= How to complete this task =
Once the line containing "is (819, 1456)." has been printed, stop; print every line before it exactly, starting at the top of the material below.
----------
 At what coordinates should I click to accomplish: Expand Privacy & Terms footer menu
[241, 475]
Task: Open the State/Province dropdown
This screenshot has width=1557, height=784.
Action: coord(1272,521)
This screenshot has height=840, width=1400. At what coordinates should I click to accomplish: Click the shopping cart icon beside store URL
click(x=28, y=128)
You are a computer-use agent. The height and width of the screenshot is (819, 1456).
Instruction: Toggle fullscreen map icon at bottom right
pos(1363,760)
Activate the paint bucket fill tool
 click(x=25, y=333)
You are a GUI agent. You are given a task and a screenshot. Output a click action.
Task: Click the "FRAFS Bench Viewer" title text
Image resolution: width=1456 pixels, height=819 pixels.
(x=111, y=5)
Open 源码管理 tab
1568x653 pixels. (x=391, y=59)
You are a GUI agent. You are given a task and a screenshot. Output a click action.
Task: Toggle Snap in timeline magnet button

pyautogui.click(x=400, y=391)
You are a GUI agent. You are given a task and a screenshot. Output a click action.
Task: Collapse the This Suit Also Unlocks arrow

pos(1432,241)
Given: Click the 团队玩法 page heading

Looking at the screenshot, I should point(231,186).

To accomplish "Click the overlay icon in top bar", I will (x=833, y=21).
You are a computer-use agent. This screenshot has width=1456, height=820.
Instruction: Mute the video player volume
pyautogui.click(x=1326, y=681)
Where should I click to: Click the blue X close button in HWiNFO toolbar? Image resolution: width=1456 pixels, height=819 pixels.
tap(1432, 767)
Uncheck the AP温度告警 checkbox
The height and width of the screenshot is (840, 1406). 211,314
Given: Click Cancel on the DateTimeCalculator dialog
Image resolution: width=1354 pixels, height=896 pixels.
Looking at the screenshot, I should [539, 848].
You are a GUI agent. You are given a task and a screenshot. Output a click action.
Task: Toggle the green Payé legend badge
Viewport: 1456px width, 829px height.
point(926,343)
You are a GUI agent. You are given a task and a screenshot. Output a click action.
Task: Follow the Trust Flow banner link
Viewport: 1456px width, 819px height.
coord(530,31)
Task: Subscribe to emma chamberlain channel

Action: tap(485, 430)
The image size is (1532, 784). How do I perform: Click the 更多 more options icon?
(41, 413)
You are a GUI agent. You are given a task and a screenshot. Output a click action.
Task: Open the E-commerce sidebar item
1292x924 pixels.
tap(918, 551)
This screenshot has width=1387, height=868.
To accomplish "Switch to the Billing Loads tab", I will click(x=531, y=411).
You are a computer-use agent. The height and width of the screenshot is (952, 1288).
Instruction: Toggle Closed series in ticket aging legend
----------
= Exercise output =
 At what coordinates should I click to accomplish: Expand Privacy & Terms footer menu
[241, 475]
Task: Open the State/Province dropdown
This screenshot has width=1557, height=784.
Action: coord(1272,521)
This screenshot has height=840, width=1400. At what coordinates should I click to accomplish: Click the shopping cart icon beside store URL
click(x=28, y=128)
You are a computer-use agent. The height and width of the screenshot is (819, 1456).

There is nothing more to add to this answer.